Action item: For this task, output exactly the lines of the material below starting at the line with "Where should I click to: Open" and ending at the line with "Task: Click the"; pictures are to be excluded.

Materials provided:

· · · ·

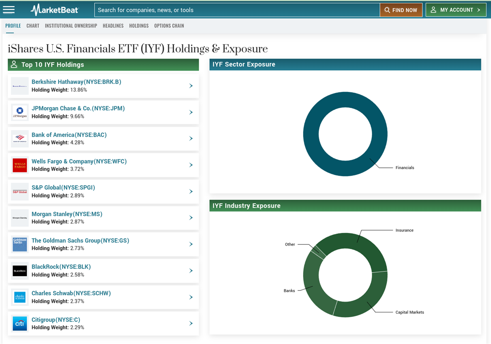Click the MarketBeat logo
The width and height of the screenshot is (491, 344).
point(54,10)
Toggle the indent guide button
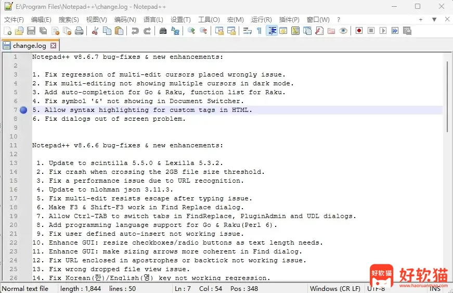Viewport: 453px width, 293px height. [271, 31]
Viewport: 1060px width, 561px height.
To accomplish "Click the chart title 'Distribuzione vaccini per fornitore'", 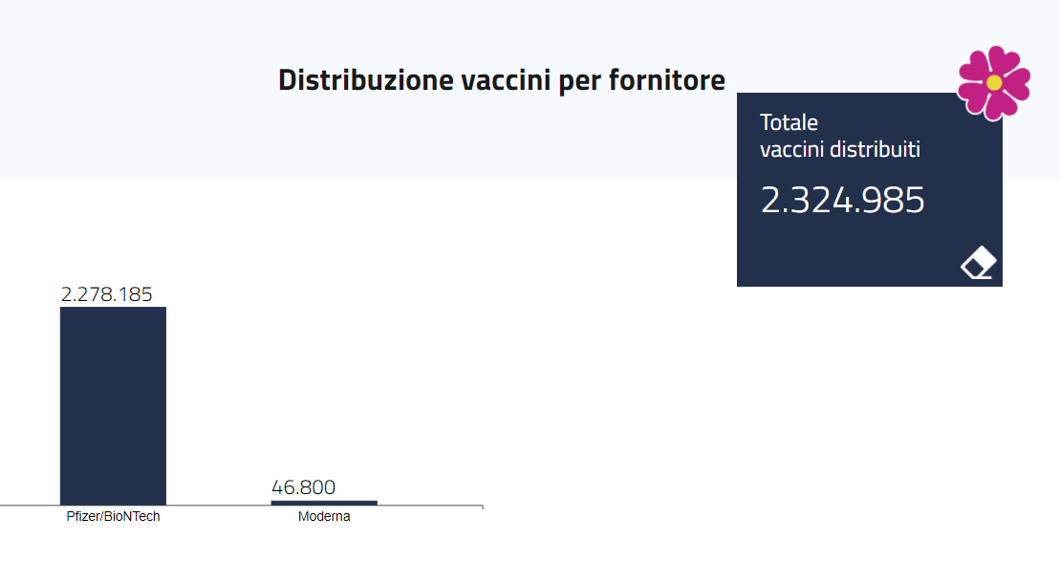I will pos(502,79).
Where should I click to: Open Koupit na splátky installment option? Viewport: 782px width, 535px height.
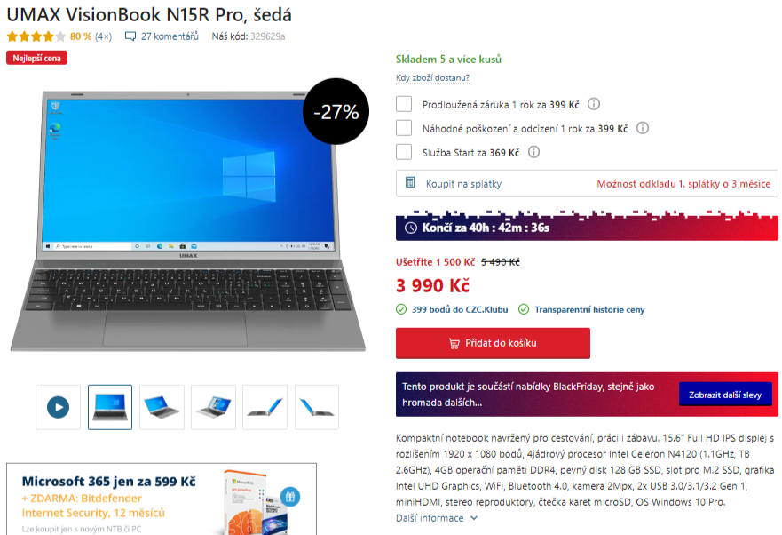click(x=587, y=183)
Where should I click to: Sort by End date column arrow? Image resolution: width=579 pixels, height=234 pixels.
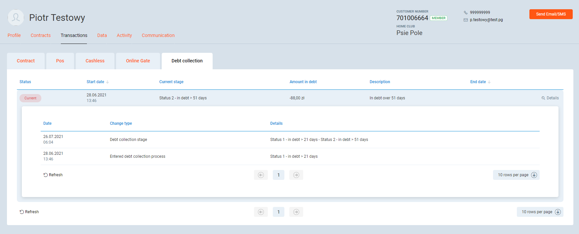(489, 82)
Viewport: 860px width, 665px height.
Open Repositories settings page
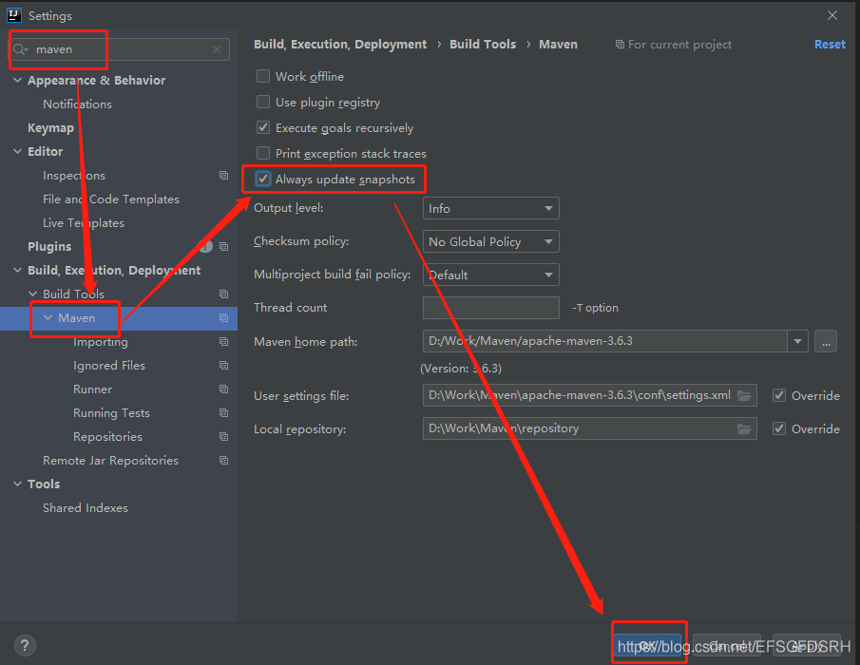pyautogui.click(x=107, y=437)
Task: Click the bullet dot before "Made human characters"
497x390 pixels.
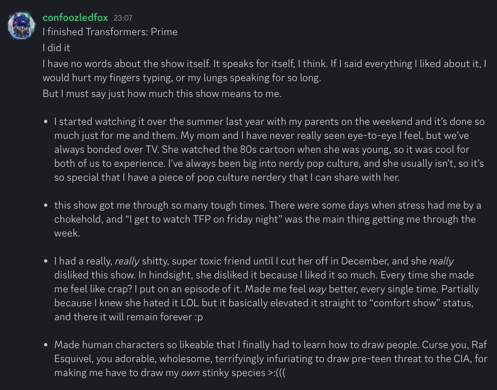Action: pos(46,345)
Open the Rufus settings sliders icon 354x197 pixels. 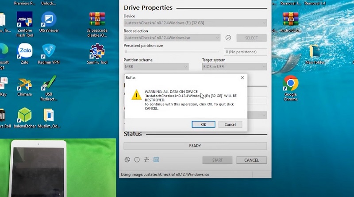point(146,160)
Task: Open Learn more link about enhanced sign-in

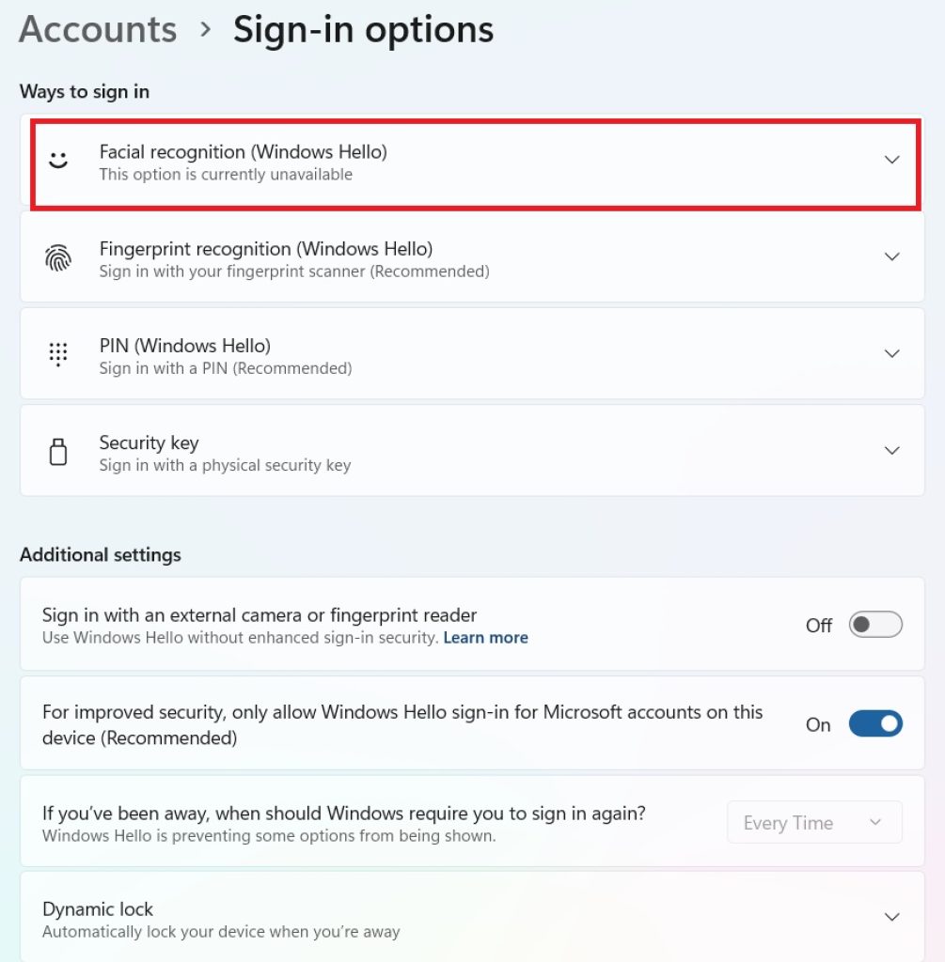Action: click(x=486, y=638)
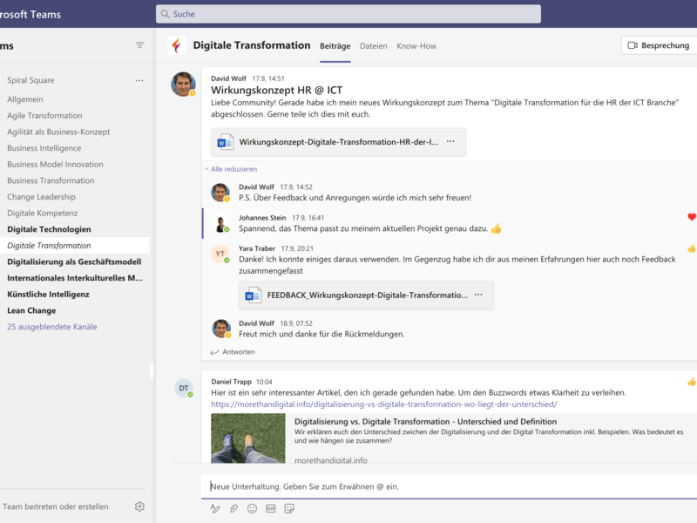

· · · ·

Final answer:
Where should I click to: Open Koupit na splátky installment option? Viewport: 782px width, 535px height.
click(x=587, y=183)
Where should I click to: Sort by End date column arrow? Image resolution: width=579 pixels, height=234 pixels.
(489, 82)
Viewport: 860px width, 665px height.
Open Repositories settings page
pyautogui.click(x=107, y=437)
Task: Click the bullet dot before "Made human characters"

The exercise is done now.